-- EXERCISE AIM --
Select the lines of the records containing the word "Clear" and list them.

-- MATERIAL FOR THIS TASK --
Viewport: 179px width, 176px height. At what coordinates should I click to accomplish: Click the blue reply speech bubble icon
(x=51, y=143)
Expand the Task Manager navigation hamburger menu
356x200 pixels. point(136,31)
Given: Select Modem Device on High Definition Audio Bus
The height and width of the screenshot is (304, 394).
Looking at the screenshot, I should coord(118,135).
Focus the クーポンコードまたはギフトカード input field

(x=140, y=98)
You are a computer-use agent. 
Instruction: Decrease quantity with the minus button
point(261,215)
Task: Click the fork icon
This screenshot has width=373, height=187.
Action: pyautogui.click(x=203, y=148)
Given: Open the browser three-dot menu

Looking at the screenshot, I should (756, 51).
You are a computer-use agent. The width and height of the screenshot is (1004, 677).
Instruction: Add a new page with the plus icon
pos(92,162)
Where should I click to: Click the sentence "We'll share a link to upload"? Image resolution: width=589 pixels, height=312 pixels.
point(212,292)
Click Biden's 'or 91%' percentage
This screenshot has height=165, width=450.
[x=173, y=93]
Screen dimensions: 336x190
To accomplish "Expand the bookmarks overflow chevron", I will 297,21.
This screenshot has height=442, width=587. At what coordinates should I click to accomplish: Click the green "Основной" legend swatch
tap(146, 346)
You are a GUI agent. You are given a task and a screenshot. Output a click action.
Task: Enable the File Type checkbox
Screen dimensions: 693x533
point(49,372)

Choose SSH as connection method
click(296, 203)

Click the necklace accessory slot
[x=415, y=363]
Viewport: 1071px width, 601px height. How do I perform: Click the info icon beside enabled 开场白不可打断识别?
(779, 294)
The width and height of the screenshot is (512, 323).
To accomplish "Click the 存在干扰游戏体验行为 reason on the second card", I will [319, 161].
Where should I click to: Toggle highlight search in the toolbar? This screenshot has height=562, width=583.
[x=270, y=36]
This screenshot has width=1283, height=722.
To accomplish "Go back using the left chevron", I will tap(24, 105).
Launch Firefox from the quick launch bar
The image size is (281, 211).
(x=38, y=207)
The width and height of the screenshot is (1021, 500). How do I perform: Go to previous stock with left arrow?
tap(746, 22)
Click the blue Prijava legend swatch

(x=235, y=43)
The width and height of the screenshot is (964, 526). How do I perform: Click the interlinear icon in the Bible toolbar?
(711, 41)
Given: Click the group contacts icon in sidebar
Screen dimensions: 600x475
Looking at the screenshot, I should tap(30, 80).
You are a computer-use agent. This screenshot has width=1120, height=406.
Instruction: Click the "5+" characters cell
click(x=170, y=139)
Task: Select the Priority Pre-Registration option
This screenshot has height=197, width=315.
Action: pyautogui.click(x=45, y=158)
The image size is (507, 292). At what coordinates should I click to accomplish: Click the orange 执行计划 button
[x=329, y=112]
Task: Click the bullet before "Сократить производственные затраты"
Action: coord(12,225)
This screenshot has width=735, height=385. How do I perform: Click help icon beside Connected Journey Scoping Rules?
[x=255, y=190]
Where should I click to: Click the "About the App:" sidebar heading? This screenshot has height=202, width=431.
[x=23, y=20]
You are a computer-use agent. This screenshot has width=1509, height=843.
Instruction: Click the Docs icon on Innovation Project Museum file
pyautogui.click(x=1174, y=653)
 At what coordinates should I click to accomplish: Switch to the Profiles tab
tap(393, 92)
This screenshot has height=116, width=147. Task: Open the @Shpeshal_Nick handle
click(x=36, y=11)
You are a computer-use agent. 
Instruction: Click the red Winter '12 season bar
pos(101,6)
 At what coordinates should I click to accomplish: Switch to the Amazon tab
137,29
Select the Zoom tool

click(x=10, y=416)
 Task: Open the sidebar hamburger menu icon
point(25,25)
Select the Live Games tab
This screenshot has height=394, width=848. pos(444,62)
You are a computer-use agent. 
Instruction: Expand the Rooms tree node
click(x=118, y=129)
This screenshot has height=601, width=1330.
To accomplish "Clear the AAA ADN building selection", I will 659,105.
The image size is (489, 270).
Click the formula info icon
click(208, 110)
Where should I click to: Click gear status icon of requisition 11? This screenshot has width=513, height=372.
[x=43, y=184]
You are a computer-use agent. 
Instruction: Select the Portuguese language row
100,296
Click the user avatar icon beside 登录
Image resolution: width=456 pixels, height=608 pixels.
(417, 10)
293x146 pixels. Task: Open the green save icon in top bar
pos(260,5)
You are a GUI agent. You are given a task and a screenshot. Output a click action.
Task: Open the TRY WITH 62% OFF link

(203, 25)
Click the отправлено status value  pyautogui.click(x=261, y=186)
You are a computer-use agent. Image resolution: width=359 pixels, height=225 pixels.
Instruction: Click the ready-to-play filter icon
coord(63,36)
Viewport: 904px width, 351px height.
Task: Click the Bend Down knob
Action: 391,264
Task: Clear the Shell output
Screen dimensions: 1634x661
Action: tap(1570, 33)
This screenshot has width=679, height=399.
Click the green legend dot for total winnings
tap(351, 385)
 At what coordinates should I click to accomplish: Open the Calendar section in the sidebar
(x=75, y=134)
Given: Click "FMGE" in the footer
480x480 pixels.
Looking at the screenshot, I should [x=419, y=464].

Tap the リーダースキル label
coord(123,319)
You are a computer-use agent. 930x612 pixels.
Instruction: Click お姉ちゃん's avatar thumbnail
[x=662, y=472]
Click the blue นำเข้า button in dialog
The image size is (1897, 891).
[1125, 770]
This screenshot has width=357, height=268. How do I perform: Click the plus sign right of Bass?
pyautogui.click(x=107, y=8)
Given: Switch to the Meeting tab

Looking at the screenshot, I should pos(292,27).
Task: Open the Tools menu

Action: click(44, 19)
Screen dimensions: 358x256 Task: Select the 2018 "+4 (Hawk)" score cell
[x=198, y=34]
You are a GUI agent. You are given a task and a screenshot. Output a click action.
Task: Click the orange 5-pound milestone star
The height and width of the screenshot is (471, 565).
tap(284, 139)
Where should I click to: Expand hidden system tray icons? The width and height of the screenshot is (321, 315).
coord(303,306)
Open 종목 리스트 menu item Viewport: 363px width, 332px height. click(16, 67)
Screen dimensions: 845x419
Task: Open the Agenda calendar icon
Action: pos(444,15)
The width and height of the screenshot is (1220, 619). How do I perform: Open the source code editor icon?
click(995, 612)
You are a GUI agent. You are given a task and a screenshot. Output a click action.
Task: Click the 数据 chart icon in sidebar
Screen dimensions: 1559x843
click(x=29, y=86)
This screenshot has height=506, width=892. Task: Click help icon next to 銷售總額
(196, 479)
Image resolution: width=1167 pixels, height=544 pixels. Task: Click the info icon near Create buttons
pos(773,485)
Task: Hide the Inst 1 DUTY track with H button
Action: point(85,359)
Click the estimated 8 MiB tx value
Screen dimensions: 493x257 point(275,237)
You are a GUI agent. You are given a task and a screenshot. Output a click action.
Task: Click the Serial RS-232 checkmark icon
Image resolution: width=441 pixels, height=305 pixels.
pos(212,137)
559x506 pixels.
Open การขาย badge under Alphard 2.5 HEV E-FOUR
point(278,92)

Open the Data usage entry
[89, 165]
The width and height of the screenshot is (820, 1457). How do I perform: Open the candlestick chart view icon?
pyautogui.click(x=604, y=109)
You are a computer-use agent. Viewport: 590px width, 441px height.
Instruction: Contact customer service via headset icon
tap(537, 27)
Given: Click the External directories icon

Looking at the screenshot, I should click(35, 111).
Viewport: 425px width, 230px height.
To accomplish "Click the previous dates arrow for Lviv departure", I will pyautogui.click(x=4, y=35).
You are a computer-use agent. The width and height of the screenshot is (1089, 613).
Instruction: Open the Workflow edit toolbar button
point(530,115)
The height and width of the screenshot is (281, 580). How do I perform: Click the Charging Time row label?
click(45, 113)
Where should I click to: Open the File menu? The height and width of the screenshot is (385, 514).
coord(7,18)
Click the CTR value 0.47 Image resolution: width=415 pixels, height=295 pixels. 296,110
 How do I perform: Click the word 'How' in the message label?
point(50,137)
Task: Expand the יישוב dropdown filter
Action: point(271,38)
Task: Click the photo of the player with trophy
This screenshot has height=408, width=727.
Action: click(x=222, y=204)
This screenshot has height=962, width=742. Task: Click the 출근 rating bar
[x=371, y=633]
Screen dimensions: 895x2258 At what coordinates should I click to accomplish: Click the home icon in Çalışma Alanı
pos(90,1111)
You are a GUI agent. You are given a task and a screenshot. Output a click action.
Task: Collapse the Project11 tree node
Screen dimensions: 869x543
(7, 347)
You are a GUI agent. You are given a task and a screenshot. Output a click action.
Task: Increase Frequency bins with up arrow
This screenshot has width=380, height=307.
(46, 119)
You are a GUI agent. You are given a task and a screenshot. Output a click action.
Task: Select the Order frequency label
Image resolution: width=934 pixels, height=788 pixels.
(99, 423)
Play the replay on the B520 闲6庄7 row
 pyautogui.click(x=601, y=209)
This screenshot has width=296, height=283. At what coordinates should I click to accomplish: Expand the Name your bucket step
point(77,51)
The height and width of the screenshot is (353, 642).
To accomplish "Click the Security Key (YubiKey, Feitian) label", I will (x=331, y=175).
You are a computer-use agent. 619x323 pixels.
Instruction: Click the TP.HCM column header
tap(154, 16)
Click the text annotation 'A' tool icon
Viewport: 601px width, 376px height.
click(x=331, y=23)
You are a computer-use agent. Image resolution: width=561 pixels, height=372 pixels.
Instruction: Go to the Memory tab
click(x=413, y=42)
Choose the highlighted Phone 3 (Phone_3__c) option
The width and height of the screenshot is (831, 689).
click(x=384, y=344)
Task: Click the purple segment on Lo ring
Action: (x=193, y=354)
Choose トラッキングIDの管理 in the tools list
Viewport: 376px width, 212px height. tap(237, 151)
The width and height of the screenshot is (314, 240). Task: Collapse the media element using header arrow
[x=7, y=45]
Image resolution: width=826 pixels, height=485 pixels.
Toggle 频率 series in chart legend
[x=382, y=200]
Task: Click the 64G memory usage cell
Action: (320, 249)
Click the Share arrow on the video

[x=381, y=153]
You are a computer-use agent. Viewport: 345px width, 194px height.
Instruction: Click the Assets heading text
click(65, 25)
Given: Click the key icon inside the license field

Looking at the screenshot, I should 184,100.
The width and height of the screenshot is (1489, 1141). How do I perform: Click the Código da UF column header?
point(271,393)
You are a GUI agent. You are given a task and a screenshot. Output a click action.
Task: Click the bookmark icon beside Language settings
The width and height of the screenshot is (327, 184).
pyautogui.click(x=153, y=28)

-- EXERCISE SOLUTION --
To accomplish "Clear the AAA ADN building selection", I will 659,105.
Task: Clear the Shell output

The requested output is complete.